Published: Sun, May 20, 2001 @ 12:00 a.m.



By JENNINE ZELEZNIK

VINDICATOR STAFF WRITER

No garden or yard is complete without layers of that flaky brownish stuff surrounding the plants and trees.

You know, mulch.

Betcha didn't know, however, that this garden supplement is more than just shredded bark and wood chips. It comes in a variety of types, textures and even colors.

"It's like frosting on a cake," said one employee of Green Leaf Landscape Supply in Austintown. "It comes in all colors -- blue, green, brown, even purple."

The most popular colors in this area seem to be red and black, said Chris Altiere, owner of CBS Topsoil in North Jackson. He added that the dyed mulches "are really catching on."

The mulches are colored using a vegetable dye, according to Carrie Lane of Landscaper's Material Store in Cortland.

Texture: As far as texture is concerned, mulches can be either single-, double- or triple-shredded tree bark, cocoa shells, pine needles, leaves, straw, even newspapers, stones or brick dust -- what type to use generally depends on a customer's preference, said Doug Smith of Sticks & amp; Stones in Lisbon.

Mulch's main purpose is to help keep moisture in the soil, though most people use it more for its looks than its gardening benefits. Mulches also help hold down weeds.

"If a weed seed lands in the mulch, it may not grow -- it's too far from the soil," Altiere said.

Another benefit is maintenance of a constant soil temperature, which is good for root growth, and as mulch decomposes throughout the season, it adds organic matter, which replenishes the soil's nutrients.

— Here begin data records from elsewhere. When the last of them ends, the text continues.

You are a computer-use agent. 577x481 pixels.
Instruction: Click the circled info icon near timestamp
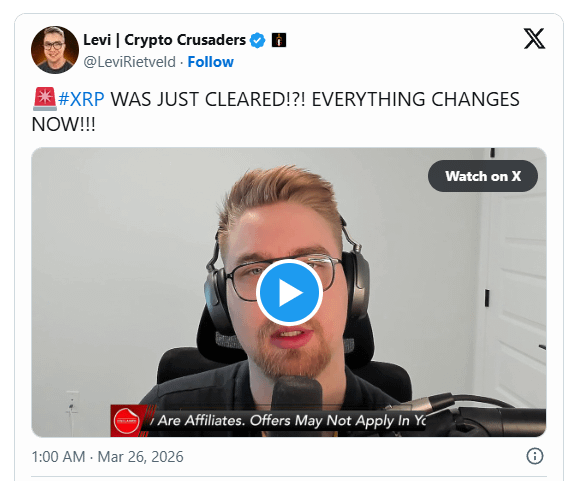click(x=535, y=456)
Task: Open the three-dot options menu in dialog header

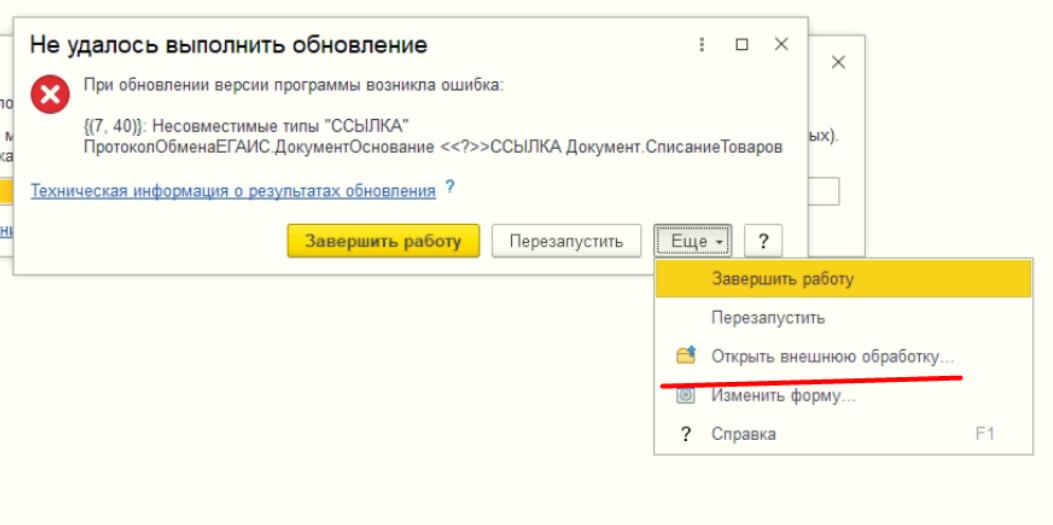Action: [702, 45]
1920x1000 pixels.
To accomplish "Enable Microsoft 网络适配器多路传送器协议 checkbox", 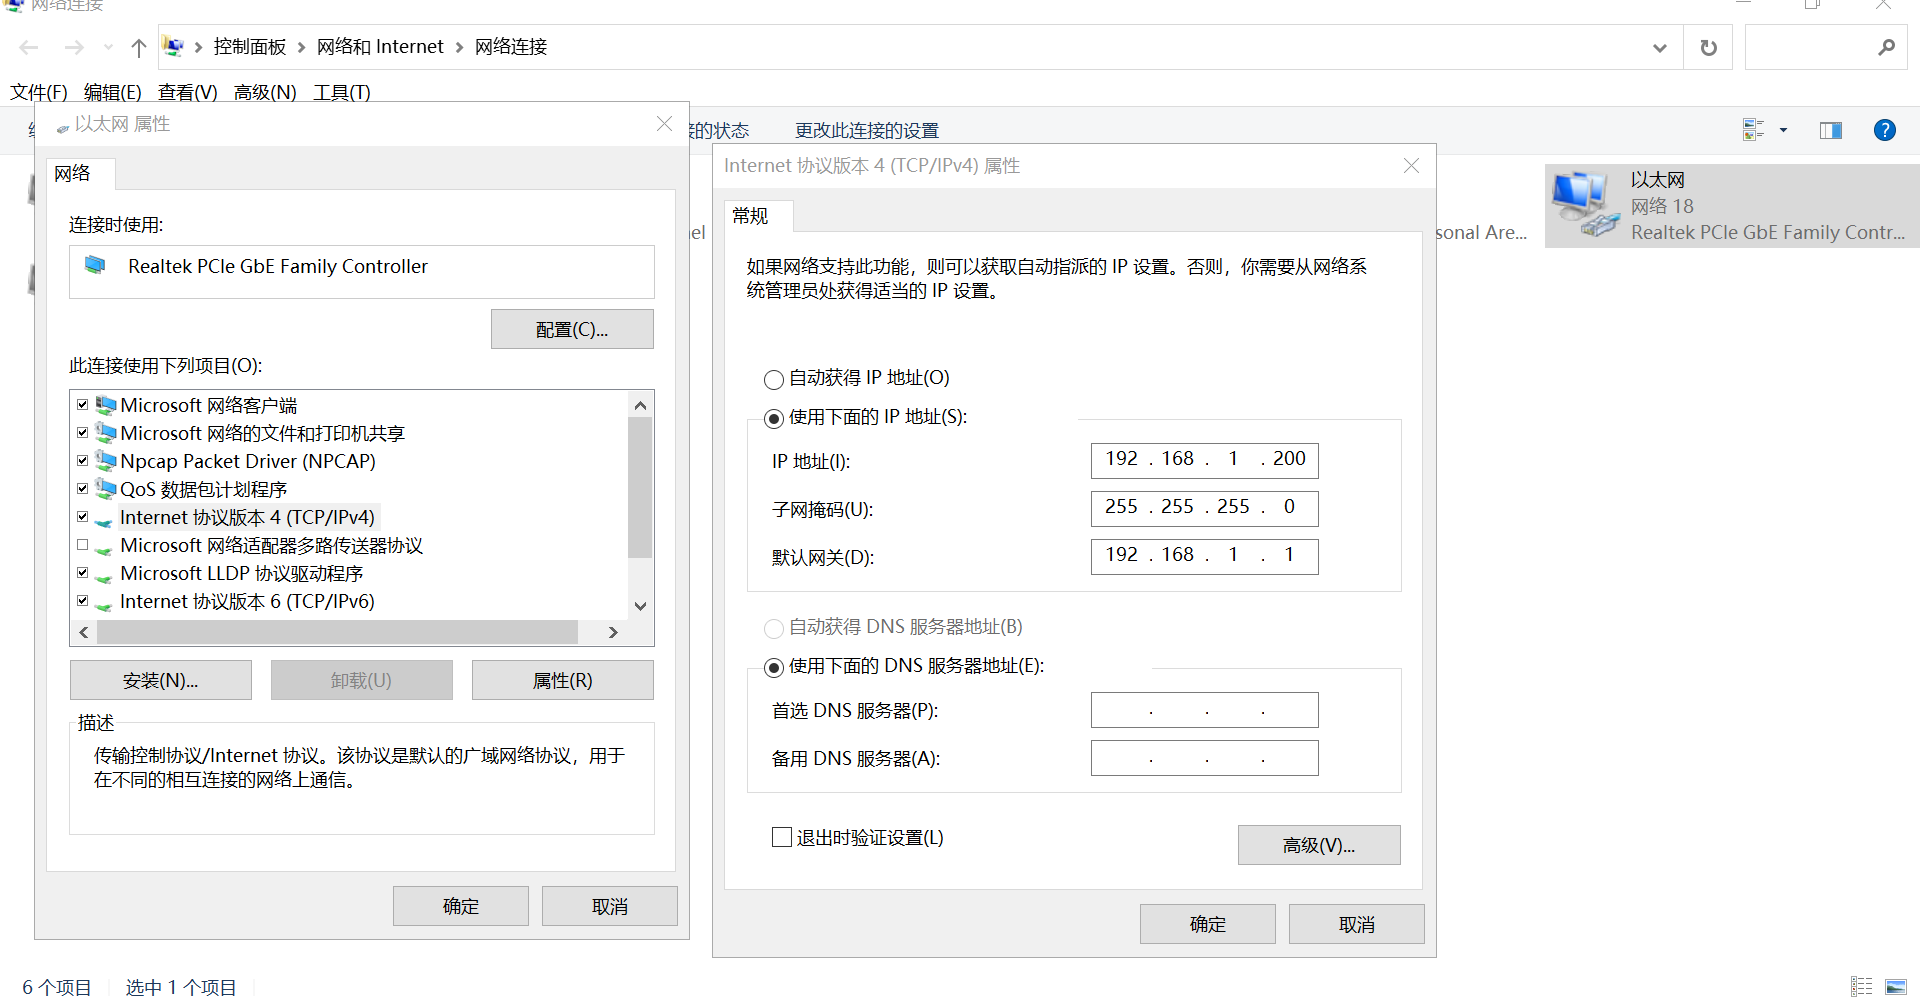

Mulches should be applied in the mid to late spring after the soil has warmed and begun to dry from winter precipitation. Mulching too early can delay the soil's drying time and retard root growth, according to the Ohio State University Mahoning County Extension Agent.

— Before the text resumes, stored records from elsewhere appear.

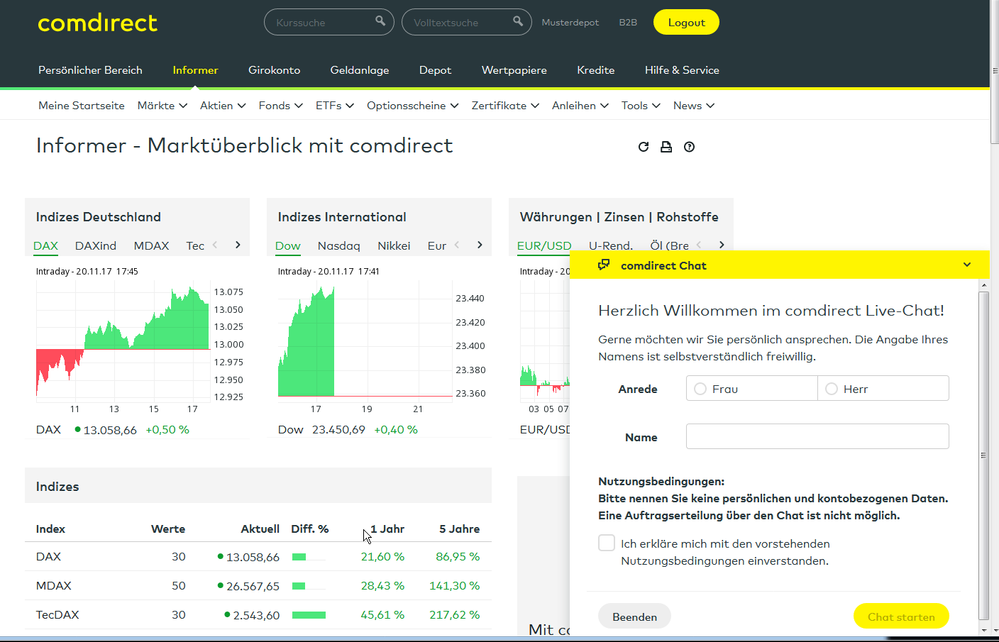Open the Märkte dropdown menu

(x=161, y=105)
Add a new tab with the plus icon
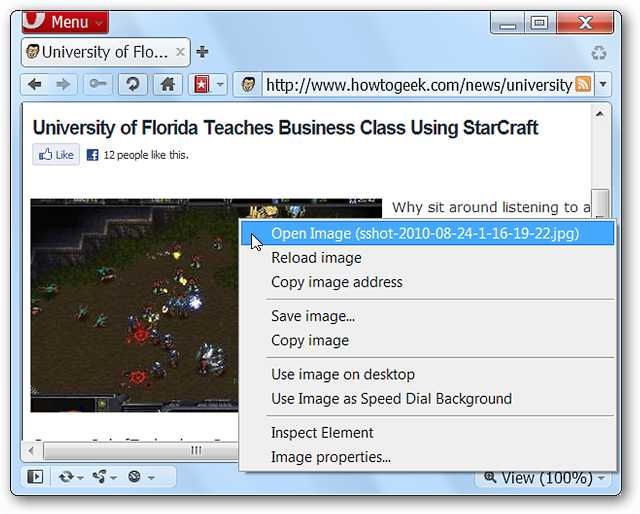The height and width of the screenshot is (514, 640). tap(202, 52)
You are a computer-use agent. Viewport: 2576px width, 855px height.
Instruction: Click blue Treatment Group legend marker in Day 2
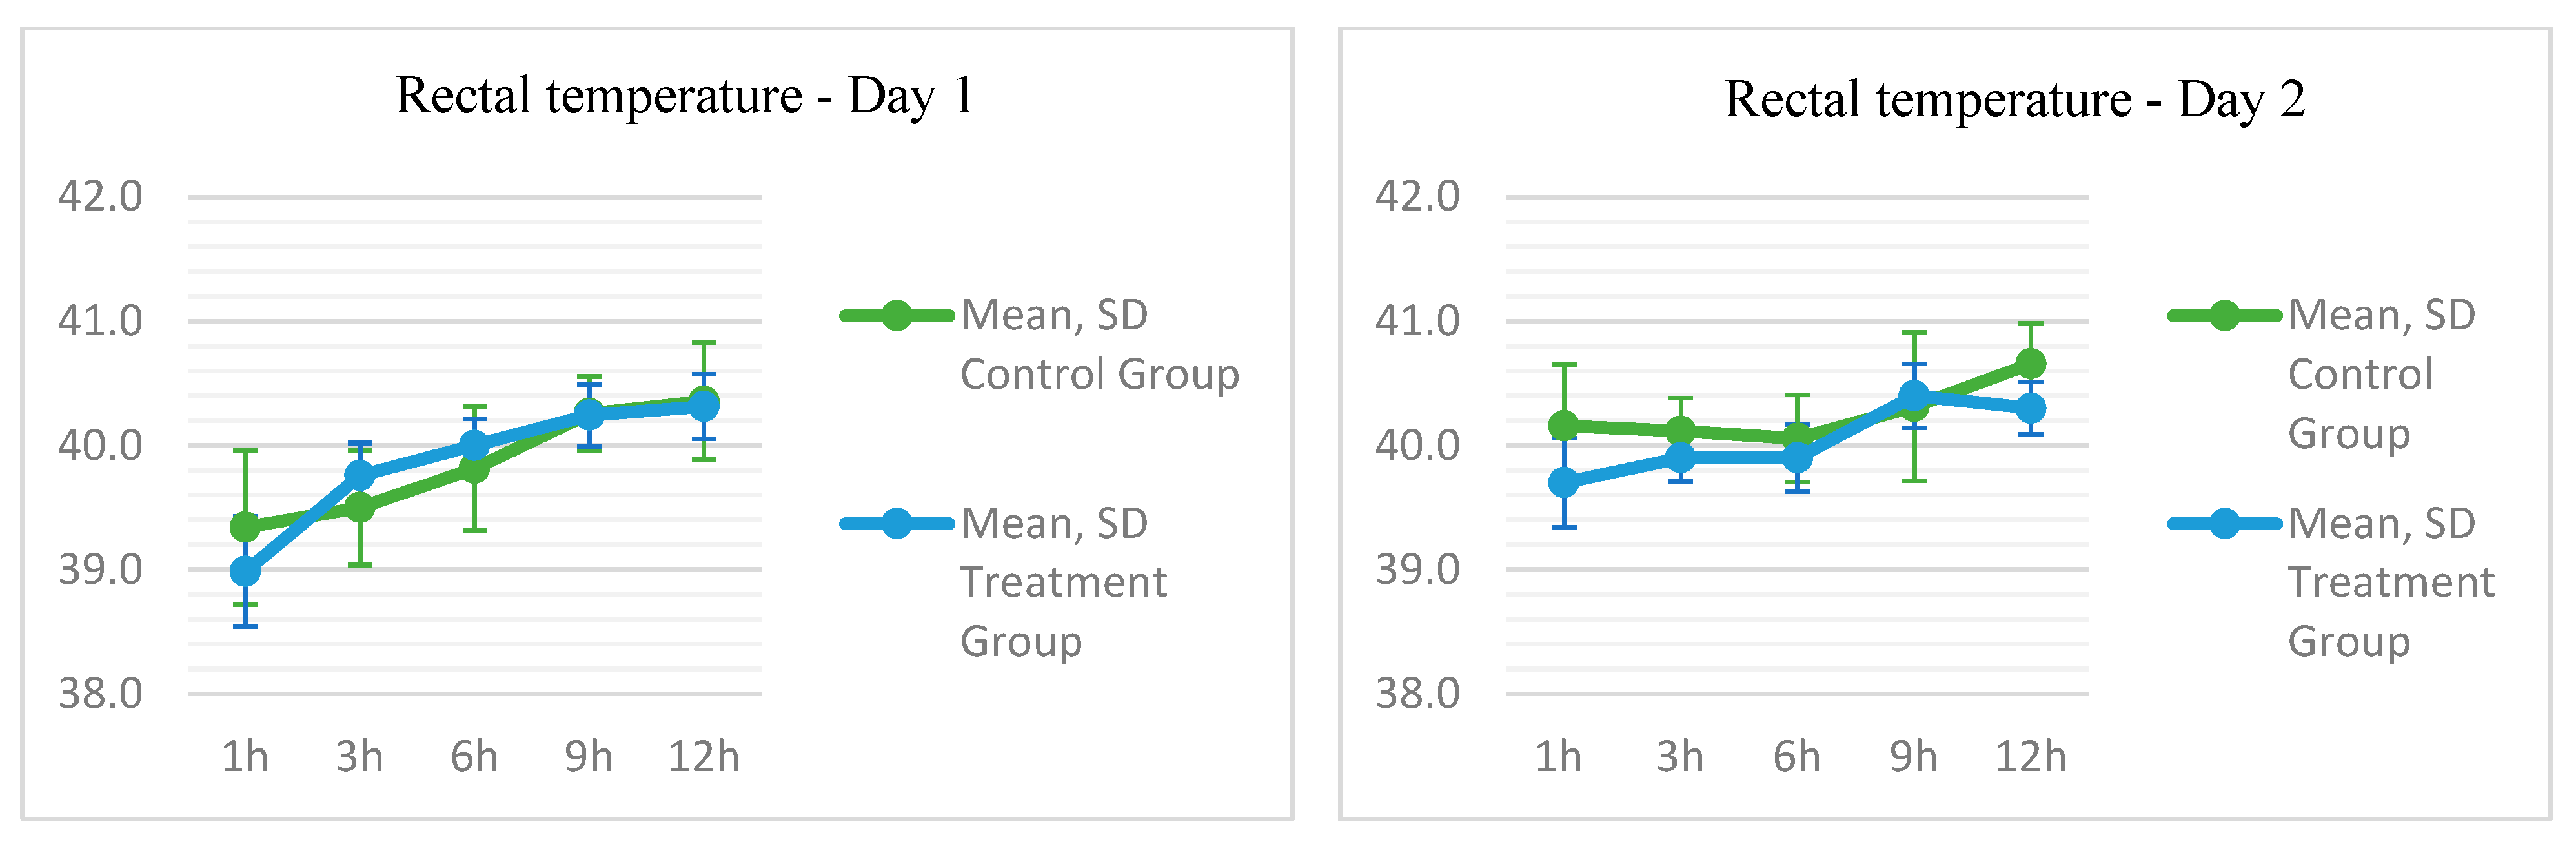(2224, 523)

According to Lane, people will sometimes use stones or gravel instead of mulch as a soil aggregate to save time -- then they don't have to worry about turning or replenishing the mulch every year.

For those who do decide to stick with the organic mulches, be warned: they require maintenance.

"You should rake it over -- fluff it up -- to keep it fresh," Lane said. Even then, it should be replenished every one to two years.

Be careful, however, not to mulch too deep. Tim Ruane, owner of Green Leaf Supply, says five to six inches is too much; two to three inches is the recommended amount.

"We tell our customers that 21/2 inches is usually all you need," Smith said. "If you go any deeper than that, you may run into a fungus problem."

Lane said that if there is a spore problem, the mulch should be stirred and dried. She said your nose can provide an early warning to a spore problem: If your mulch smells sour, then it ought to be turned.

When applying the mulch, take special care not to allow any mulch to build up on the base of the plants. This will rot the bark and eventually kill it. Another problem to watch out for is too much packing of the mulch. If a layer of fine mulch -- for example sawdust -- becomes too packed down, it may not allow a soil to breathe. This can also lead to fungus growth or even the degeneration of your plants' roots. A good rule: the less porous and more compactable a mulch, the thinner it should be spread.

Insects: Smith warns that all wood mulches tend to draw insects -- even cypress mulches. Those especially attracted are earwigs and termites, though more beneficial bugs, such as earthworms, like mulches, too.

Altiere adds that some mulches can affect the pH of soil. For example, the continuous use of oak leaves, pine needles, pine bark and sphagnum peat moss will increase acidity, which plants such as rhododendrons, azaleas and strawberri es like.

Another benefit of mulch is that it can be made of recycled materials, such as wood pallets, composted municipal sludge and newspapers. "This way, it's not wasting materials," he said.